▸ **Required work**: Copy out the records again, from the line that contains "The image size is (416, 169)." through the line that contains "Action: tap(43, 306)", with every line unchanged.

▸ **Supplied material**:
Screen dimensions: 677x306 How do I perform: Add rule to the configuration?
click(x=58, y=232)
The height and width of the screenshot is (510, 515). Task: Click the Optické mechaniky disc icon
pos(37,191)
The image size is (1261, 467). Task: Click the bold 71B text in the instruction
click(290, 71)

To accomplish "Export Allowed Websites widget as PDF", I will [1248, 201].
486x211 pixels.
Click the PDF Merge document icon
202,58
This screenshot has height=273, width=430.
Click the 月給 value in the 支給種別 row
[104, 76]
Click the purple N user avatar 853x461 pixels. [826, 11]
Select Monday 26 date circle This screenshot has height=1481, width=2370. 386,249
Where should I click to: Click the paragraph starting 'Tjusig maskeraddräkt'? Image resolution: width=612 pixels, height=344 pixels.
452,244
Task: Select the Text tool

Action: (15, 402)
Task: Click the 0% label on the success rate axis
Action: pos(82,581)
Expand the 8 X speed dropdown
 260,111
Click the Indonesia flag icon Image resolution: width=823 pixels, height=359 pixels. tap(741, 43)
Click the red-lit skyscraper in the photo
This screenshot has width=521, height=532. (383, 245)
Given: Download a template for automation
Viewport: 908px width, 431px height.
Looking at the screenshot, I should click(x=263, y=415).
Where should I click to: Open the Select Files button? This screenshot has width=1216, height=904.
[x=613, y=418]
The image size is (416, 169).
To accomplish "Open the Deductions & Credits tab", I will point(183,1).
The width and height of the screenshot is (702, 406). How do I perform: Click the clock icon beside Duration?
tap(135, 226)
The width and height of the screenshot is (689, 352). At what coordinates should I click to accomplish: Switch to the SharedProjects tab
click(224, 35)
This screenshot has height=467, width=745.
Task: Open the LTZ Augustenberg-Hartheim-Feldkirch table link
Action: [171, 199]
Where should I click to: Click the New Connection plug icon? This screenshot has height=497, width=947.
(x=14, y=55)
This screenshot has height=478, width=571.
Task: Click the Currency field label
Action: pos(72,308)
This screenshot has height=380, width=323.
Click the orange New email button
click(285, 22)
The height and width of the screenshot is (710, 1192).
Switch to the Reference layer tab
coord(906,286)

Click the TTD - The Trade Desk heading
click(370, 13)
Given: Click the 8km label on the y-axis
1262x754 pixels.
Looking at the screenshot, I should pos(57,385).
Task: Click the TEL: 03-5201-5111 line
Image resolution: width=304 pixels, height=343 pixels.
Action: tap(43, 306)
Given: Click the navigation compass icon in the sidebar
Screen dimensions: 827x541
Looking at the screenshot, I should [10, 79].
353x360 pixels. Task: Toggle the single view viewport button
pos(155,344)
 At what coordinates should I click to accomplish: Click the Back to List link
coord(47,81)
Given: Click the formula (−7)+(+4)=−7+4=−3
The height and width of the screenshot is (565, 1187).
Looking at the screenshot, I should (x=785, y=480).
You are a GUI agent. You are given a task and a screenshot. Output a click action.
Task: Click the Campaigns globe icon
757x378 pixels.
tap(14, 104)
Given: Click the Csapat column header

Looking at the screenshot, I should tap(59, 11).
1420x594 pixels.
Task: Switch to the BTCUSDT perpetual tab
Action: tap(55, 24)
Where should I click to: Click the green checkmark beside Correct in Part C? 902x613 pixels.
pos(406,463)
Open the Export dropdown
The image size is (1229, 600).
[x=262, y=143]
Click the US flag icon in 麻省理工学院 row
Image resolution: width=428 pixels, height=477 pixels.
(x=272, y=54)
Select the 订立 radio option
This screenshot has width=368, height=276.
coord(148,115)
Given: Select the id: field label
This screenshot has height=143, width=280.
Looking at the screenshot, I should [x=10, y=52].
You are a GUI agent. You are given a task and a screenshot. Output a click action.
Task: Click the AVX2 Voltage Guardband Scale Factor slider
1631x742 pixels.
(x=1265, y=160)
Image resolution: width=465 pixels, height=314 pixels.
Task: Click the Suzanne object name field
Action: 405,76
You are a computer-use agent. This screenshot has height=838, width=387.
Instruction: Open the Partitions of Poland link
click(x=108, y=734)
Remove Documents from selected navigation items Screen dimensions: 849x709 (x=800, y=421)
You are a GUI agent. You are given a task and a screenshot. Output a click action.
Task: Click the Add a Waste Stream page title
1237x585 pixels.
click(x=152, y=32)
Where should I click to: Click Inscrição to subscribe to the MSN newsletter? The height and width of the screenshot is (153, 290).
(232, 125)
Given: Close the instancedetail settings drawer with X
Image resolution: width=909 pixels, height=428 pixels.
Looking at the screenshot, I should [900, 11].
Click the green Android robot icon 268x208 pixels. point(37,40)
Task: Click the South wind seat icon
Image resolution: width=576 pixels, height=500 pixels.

▸ **The solution**:
The image size is (416, 169).
To accomplish "Open the Deductions & Credits tab", I will point(183,1).
The width and height of the screenshot is (702, 406). How do I perform: Click the clock icon beside Duration?
tap(135, 226)
The width and height of the screenshot is (689, 352). At what coordinates should I click to accomplish: Switch to the SharedProjects tab
click(224, 35)
This screenshot has height=467, width=745.
Task: Open the LTZ Augustenberg-Hartheim-Feldkirch table link
Action: [171, 199]
Where should I click to: Click the New Connection plug icon? This screenshot has height=497, width=947.
(x=14, y=55)
This screenshot has height=478, width=571.
Task: Click the Currency field label
Action: pos(72,308)
This screenshot has height=380, width=323.
Click the orange New email button
click(285, 22)
The height and width of the screenshot is (710, 1192).
Switch to the Reference layer tab
coord(906,286)

Click the TTD - The Trade Desk heading
click(370, 13)
Given: Click the 8km label on the y-axis
1262x754 pixels.
Looking at the screenshot, I should pos(57,385).
Task: Click the TEL: 03-5201-5111 line
Image resolution: width=304 pixels, height=343 pixels.
Action: tap(43, 306)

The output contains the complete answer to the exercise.